Although he supposedly retired at the end of 2022, Dr. Anthony Fauci remains on the federal payroll and gets a taxpayer-funded security detail, reports investigative journalist Jordan Schachtel.
“Fauci remains on staff at the National Institutes of Health (NIH) so that he maintains eligibility for a taxpayer-funded U.S. Marshals detail, which involves more than half a dozen agents on a full time detail,” Schachtel writes in his Substack newsletter, The Dossier.
In other words, despite widespread press reports to the contrary, the 82-year-old Fauci never retired.
Then again, he never claimed he was going to retire. Quite the opposite: In an August statement, he said that “in December” he would be “stepping down” from his various posts “to pursue the next chapter of [his] career.”

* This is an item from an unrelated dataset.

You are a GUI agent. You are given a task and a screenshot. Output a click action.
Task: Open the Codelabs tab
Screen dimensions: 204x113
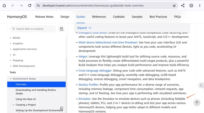[x=119, y=17]
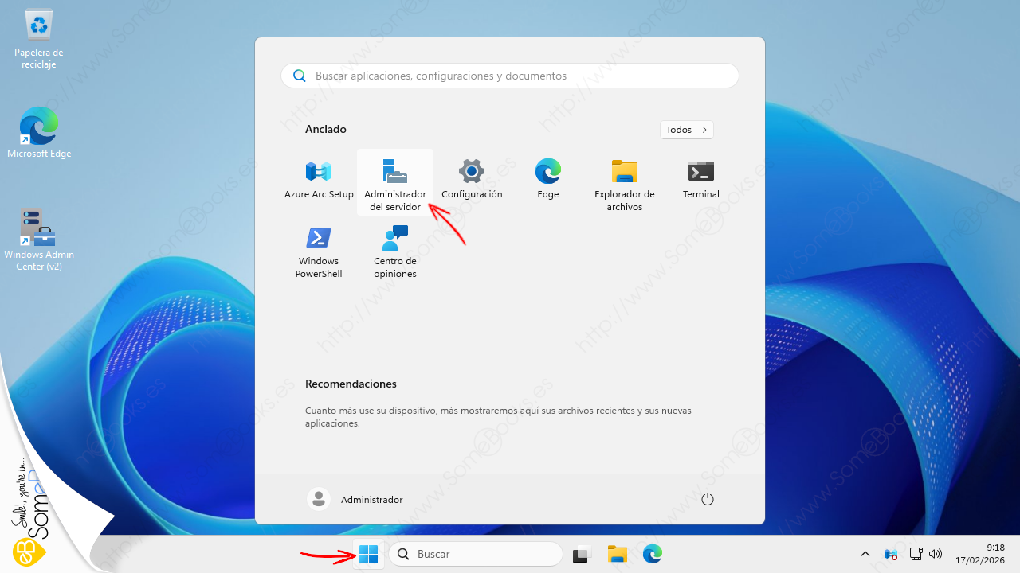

“While I am moving on from my current positions,” Fauci wrote, “I am not retiring. After more than 50 years of government service, I plan to pursue the next phase of my career while I still have so much energy and passion for my field.”
That “next phase” apparently still involves working in the federal health bureaucracy in some capacity. Fauci may no longer be the director of the National Institute of Allergy and Infectious Diseases (NIAID), but his name remains in the internal directory of its parent agency, the NIH.
Why would Fauci choose to stay on Uncle Sam’s payroll instead of retiring with what would surely be a generous pension given his status, as of last year, as the highest-paid federal bureaucrat? Johns Hopkins University School of Medicine Professor Dr. Marty Makary reported last week that a “source close to the matter told [him] that the White House made the decision to keep Dr. Fauci employed by the government in order to keep his security detail of U.S. Marshals.”
Fauci, who vocally supported forcing people to be injected with dangerous, experimental Covid-19 vaccines, claims to have received death threats and thus to be deserving of a taxpayer-funded security detail. “However,” noted Schachtel, “this privilege is unique to Fauci, as it is not even afforded to most cabinet secretaries.”
Schachtel did the necessary legwork to verify that Fauci is indeed still employed by the NIH and getting his free security detail:
When reached by The Dossier, both the U.S. Marshals and the NIH refused to confirm or deny the fact that Fauci remains on the government payroll. However, The Dossier has independently confirmed that Fauci receives a security detail at the expense of the U.S. taxpayer, which confirms that he remains on the NIH roster. Though his duties are unclear, Fauci remains classified as an “employee” in the NIH directory.
It is also unclear exactly how much Fauci’s security detail is costing taxpayers, but according to Schachtel,
A full time protective detail is billed at over $1 million per month, according to previous reporting on U.S. Marshals security costs. A large team of U.S. Marshals special agents have been detailed to Fauci for almost three years, meaning that he has incurred tens of millions of dollars in taxpayer-funded security costs.
Yes, a man who in 2021 pulled down $456,000 and had a net worth of $12.6 million — up $5 million in just two years — has to get taxpayers to pay for his protection against alleged death threats.
Of course, it’s possible that Fauci’s continued employment at the NIH is just par for the course at that agency. “Some staff at NIH are simply frustrated by the idea that [Fauci] is part of an inside network of legacy government players that are ‘taken care of’ by each other,” penned Makary. “If Dr. Fauci is still ‘on the books’ it would be in line with a pattern of older NIH scientists being shuffled around government at the end of their career.” Francis Collins, the 72-year-old former NIH director who conspired with Fauci to discredit the Great Barrington Declaration, is also still employed by the feds and continues to have NIH lab access.
Whatever the reasons for Fauci’s continued employment, observed Makary, “given the tremendous distrust in health officials right now, it would be good for the public to have some transparency and clarity about who carries clout at NIAID today and what taxpayers are paying for.”